§ **THE PROBLEM**: For this exercise, copy out each line of the material below that includes "agent".

§ **WORKING DATA**:
╭──

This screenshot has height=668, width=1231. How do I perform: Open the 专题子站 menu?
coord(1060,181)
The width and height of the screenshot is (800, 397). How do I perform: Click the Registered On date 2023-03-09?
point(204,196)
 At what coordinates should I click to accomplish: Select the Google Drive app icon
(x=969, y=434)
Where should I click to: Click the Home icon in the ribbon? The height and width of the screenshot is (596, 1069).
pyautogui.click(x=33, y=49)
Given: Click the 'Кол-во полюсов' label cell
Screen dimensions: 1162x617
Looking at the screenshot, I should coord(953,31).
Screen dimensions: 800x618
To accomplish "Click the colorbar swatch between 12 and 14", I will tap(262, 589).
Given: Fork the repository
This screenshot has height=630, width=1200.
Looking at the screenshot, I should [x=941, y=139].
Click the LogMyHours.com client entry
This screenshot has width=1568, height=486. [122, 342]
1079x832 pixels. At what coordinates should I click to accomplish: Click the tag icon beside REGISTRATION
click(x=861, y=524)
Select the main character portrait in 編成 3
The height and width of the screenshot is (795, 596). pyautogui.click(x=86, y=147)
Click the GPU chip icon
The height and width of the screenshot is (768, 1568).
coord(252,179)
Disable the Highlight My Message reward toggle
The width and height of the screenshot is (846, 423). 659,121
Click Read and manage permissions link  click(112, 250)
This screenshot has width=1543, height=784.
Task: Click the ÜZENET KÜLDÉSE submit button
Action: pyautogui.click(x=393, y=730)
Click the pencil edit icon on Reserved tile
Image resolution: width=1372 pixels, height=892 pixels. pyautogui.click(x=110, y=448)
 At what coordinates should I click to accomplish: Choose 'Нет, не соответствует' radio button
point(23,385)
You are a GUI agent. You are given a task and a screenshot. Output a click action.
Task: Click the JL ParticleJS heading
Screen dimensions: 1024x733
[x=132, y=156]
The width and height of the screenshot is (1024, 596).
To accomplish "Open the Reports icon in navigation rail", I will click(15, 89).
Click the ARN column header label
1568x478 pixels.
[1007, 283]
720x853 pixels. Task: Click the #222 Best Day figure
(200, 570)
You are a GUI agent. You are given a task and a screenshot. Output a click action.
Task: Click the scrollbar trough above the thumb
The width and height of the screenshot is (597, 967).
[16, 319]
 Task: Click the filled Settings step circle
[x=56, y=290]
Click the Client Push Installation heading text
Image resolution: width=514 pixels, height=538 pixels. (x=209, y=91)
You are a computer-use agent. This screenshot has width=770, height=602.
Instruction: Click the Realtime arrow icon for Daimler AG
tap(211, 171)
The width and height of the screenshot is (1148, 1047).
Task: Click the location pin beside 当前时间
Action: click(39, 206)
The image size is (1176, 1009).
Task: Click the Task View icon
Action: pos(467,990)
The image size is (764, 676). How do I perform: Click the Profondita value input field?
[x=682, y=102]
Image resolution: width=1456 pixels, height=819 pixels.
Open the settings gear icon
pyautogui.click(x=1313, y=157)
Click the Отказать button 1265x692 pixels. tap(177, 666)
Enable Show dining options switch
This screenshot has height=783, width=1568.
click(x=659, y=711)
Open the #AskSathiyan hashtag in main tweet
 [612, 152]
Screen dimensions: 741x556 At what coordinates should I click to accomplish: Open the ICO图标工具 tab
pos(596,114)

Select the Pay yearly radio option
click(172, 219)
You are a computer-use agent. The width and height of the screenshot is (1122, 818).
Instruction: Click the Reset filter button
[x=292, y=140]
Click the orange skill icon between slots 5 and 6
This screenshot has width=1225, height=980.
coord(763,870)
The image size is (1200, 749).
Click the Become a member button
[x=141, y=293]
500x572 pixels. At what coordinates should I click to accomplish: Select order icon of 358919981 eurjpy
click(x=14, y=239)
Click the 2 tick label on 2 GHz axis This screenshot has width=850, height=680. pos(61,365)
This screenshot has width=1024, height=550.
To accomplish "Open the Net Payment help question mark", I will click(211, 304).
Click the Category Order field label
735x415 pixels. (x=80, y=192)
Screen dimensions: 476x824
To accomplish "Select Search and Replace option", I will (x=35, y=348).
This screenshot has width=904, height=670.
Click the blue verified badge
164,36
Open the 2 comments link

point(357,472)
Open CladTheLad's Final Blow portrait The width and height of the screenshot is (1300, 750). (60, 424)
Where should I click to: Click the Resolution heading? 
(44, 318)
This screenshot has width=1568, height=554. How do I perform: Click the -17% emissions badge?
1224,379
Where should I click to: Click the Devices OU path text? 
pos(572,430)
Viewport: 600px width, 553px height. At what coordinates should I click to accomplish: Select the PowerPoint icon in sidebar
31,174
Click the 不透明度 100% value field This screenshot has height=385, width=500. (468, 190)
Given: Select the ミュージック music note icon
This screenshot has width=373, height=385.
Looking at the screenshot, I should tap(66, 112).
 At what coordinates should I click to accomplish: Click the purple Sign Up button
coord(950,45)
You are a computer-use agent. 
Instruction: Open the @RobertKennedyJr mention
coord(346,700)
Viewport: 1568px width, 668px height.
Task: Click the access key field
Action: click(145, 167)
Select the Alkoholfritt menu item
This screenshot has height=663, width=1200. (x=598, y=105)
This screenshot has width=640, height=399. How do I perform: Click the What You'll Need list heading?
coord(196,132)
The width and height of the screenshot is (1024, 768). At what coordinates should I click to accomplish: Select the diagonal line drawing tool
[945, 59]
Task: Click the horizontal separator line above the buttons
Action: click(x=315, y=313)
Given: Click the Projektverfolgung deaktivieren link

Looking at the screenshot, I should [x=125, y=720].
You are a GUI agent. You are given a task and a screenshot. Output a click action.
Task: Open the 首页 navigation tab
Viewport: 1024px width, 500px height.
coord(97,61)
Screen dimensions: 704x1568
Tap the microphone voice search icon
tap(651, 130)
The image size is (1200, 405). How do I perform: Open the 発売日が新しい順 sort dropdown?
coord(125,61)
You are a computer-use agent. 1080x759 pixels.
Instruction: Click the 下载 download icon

╰──

§ **REPLY TO THE EXERCISE**:
You are a GUI agent. You are given a task and a screenshot. Output a click action.
You are a GUI agent. You are given a task and a screenshot. Output a click action.
You are a computer-use agent. This screenshot has width=770, height=602.
You are a computer-use agent. The width and height of the screenshot is (1122, 818).
You are a computer-use agent. 
You are a GUI agent. You are given a task and a screenshot. Output a click action.
You are a computer-use agent. 1080x759 pixels.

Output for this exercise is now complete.